Buna karşılık, halkın sorunlarına sahip çıkar gibi görünen, yolsuzlukları eleştirip kınayan ve bunu yurtseverlik adına, yurdun ve halkın çıkarlarını koruma söylemleriye yapan ELAM, her seçimde daha da güçleniyor. Faşizm ile sosyal demokrasinin ikiz kardeşler olduğunu biliyoruz. Liberal ve sosyal demokrat söylemlerin yetmediği yerde faşizm burjuvazinin imdadına yetişir. Güney Kıbrıs’ta yaşanan da budur!

Bu seçim sonuçlarına ilişkin bir başka hususu daha dikkate almalıyız:

Güney Kıbrıs'ta nüfusun büyük çoğunluğu küçük burjuva niteliklidir. Ülkenin en fazla ezilen emekçi ve proleterlerini oluşturanların geniş bir kesimi yabancı işçilerden, göçmen işçilerden oluşmaktadır. Bunların önemli bir kısmı, kaçak işçi konumunda, sigortasız ve sendikasız çalıştırılmaktadır.
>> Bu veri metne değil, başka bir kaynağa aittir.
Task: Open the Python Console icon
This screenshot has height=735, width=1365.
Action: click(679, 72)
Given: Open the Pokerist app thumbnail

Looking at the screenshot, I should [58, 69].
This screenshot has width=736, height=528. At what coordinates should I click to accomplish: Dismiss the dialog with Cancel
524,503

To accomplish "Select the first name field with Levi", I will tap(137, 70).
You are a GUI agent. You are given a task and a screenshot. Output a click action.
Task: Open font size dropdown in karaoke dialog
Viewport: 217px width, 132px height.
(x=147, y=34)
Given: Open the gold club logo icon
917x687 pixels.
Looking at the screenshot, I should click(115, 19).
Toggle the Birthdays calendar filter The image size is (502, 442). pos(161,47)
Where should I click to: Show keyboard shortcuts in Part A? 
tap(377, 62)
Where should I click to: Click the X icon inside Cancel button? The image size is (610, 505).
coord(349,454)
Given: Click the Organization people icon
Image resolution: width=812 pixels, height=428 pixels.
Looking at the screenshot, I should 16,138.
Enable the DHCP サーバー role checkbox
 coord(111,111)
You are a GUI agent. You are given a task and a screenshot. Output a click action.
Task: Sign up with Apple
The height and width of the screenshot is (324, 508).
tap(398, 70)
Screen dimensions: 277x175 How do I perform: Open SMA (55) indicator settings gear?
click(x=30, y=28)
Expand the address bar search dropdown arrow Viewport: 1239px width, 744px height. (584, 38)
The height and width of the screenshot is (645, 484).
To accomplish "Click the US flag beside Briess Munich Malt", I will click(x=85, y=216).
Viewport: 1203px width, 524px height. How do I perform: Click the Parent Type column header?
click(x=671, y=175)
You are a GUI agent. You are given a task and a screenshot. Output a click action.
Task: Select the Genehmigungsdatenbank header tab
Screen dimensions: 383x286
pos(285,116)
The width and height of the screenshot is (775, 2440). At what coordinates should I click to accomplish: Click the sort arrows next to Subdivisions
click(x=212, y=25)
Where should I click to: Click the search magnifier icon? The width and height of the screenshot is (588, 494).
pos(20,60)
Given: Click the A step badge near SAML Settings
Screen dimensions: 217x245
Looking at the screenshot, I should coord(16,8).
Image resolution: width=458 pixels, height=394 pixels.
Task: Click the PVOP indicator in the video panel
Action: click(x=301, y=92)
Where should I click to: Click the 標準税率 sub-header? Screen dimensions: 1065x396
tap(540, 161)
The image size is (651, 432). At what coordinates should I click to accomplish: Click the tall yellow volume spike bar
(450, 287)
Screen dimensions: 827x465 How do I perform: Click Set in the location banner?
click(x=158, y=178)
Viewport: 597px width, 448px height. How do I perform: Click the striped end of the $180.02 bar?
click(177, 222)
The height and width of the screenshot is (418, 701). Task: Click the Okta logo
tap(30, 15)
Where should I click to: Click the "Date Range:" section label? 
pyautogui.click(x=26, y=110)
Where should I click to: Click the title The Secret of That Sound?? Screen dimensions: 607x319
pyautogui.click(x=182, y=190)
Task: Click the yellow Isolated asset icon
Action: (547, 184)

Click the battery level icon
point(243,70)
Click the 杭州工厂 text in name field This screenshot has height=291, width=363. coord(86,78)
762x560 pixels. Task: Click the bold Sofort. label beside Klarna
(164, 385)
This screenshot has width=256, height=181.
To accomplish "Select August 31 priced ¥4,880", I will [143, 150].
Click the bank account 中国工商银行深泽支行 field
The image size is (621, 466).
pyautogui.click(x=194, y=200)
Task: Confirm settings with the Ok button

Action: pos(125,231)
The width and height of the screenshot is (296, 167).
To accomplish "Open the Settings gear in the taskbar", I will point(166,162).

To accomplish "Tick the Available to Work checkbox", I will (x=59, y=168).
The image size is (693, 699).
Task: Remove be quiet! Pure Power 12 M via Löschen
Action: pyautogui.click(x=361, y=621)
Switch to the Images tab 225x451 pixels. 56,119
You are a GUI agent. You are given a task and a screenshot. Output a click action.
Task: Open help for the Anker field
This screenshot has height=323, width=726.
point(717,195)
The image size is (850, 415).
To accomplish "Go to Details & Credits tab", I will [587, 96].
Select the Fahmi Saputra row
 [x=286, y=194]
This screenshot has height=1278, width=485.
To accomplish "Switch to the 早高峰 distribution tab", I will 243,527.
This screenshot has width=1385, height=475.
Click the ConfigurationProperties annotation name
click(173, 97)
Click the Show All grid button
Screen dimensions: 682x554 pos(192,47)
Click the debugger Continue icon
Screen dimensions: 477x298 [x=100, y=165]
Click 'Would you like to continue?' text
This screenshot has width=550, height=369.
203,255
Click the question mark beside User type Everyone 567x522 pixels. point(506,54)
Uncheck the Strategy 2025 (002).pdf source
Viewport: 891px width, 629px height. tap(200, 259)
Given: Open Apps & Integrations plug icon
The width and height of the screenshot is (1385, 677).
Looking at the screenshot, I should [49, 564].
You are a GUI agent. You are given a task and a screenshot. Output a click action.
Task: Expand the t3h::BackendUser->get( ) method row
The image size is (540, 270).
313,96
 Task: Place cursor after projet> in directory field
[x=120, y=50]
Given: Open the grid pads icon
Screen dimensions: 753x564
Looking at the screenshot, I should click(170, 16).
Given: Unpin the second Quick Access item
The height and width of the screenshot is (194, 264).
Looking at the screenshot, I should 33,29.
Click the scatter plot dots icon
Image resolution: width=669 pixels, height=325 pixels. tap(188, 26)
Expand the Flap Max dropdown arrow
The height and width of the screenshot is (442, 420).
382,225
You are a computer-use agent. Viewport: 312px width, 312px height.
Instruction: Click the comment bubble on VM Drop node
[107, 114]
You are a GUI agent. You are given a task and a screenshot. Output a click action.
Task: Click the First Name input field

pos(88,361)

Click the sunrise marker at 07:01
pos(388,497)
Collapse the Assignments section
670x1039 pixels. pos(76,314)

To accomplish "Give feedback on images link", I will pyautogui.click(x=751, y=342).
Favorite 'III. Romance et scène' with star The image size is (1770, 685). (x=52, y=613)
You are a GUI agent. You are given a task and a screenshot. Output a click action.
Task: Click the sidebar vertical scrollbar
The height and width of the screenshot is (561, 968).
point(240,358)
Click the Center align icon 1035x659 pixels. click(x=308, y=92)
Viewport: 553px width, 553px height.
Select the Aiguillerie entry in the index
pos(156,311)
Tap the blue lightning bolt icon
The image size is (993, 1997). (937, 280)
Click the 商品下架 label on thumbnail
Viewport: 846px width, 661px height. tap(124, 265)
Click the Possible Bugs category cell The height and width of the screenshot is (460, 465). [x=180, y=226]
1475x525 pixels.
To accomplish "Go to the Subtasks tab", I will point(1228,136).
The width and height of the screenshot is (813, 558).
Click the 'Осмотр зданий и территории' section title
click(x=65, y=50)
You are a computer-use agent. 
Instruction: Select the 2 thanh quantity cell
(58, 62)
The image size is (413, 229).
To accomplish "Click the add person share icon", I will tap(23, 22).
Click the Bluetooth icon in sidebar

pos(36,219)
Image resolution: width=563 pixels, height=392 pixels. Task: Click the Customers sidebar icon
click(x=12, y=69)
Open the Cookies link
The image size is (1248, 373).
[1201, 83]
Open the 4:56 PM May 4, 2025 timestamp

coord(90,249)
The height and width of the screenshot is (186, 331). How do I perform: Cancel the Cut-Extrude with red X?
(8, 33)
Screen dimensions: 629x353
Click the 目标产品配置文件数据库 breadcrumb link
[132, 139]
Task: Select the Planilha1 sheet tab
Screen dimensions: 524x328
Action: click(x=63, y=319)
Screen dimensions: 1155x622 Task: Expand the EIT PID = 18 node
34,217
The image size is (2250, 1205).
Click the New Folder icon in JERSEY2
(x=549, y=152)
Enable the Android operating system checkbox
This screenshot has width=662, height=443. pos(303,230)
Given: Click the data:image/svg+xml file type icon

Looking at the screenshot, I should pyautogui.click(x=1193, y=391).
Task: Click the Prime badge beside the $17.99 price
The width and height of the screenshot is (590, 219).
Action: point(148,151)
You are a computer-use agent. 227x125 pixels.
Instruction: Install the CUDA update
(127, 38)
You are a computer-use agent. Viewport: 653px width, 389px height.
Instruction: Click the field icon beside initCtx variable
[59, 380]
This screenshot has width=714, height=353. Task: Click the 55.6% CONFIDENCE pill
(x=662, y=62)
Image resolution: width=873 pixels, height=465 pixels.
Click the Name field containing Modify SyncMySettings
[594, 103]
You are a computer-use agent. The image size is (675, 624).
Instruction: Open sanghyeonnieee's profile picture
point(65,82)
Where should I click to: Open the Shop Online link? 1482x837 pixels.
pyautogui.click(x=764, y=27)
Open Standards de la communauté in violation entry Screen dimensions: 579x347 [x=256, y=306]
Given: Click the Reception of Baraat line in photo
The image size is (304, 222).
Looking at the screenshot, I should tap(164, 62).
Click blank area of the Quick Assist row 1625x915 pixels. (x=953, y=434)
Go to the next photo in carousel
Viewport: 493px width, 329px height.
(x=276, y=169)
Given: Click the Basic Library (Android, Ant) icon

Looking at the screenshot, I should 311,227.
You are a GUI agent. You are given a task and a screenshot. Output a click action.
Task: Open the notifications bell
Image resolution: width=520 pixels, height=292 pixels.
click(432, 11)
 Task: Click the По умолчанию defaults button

Çalışma izinleri bulunsa bile vatandaş olmadıklarından oy kullanma hakları yoktur.

Kısacası işçi sınıfının önemli bir kesiminin oy kullanamadığı bir ortamdayız... İşçi sınıfı adına emperyalist talandan pay alan işçi aristokratlarının söz ve oy sahibi oldukları bir ortamdayız. İşçi sınıfı adına hareket edenlerin sınıfa ihanet içinde oldukları bir ortamda, yaşanan derin ekonomik ve siyasal sorunlar faşizmi besler, faşist partileri güçlendirir.

Bu nedenle Kıbrısın güneyinde sağın yükselişi anlaşılır bir olgudur!